I met Lara for lunch at Billingsbridge Shopping Centre last week. Amy Boughner, asked me through Twitter if I were going to write about how to eat healthily at a food court. I’m not shy about taking writing tips. Today, I’m providing my answers to Amy’s question:
- If you’re eating at one the big chain outlets, you should check the online nutritional data before you head out.
- If you’re thinking about a burger and fries or anything deep-fried, including chicken balls and other Chinese foods, please think again.
- If you’ve reconsidered deep-fried foods and are committed to the choice, separate the food on your plate to the half you’ll eat and the half you’ll throw away and then throw that second half away. Eat only the part of the remainder that tastes marvellous to you.
- Don’t be fooled by salads. Croutons, creamy dressings, cheese and breaded meat give a salad as many or more calories as a burger.
- If you’re able, choose foods that have lots of veggies in them. I enjoy Thai and Indian foods. As long as you stay away from the cream-based sauces and eat only a small portion of the rice or noodles that are served, you’ll do okay. The naan bread can be delicious, too, but eat only a small piece of what you receive.

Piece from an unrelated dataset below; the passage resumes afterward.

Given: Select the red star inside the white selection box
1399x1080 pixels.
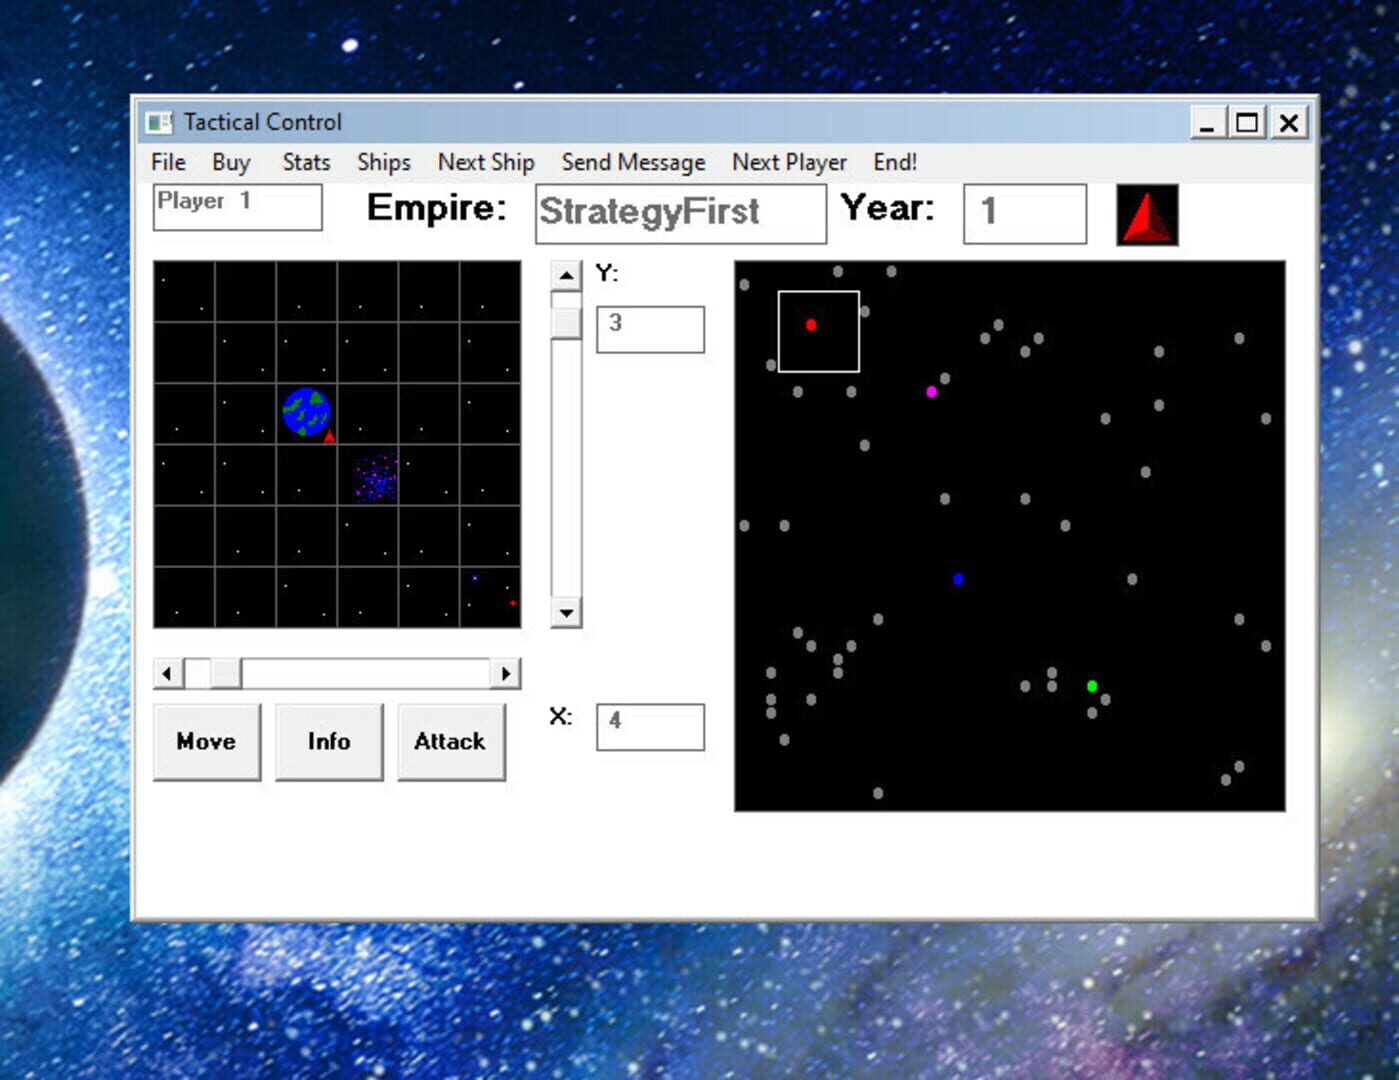Looking at the screenshot, I should click(x=811, y=324).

- Drink water to fill your stomach. Avoid the pop, juice and sports drinks and the calories and sugar they bring with them.

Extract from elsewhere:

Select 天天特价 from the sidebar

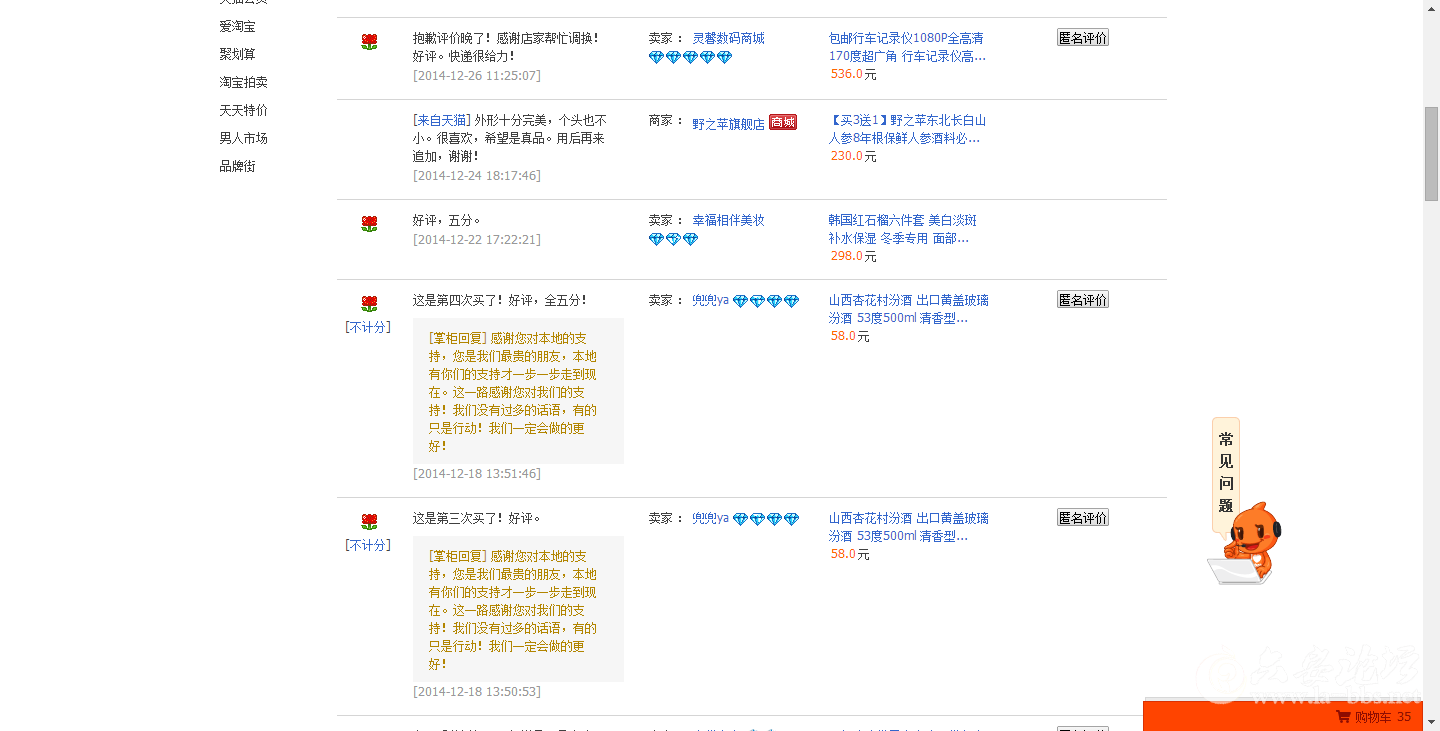(240, 110)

- Take a brisk walk around the mall before you settle in for shopping. Your body needs it.
Do you have a strategy that I’ve missed? Am I misguided in one of my recommendations? Let me know.
I signed up for the 10 K clinic at the Running Room with Sara. I’m missing the focus on pacing that the Half-marathon clinic but enjoying the Wednesday night drills. I’m going to have to take more responsibility for keeping myself at my desired pace. I tried running on a treadmill last Friday. I am – apparently – not at all coordinated. I abandonned the attempt and went to the elliptical machine. I need to get my courage back and try again on the treadmill this week.
I have changed my program at Curves from fitness to muscle-building. I think greater strength will have a positive effect on my running and also will help me get my body fat percentage down. In the two workouts on the new regime, I burned 400+ calories instead of 300+. If that is the only change, I like it.
Tale of the scale
My weight has stayed approximately two pounds over my goal. According to the Curves Weight Management program, I’m supposed to wait until it goes up a full three pounds. I don’t think I have the patience for that. I’m going to boost my activity level and maybe cut back a bit on food to get myself back down.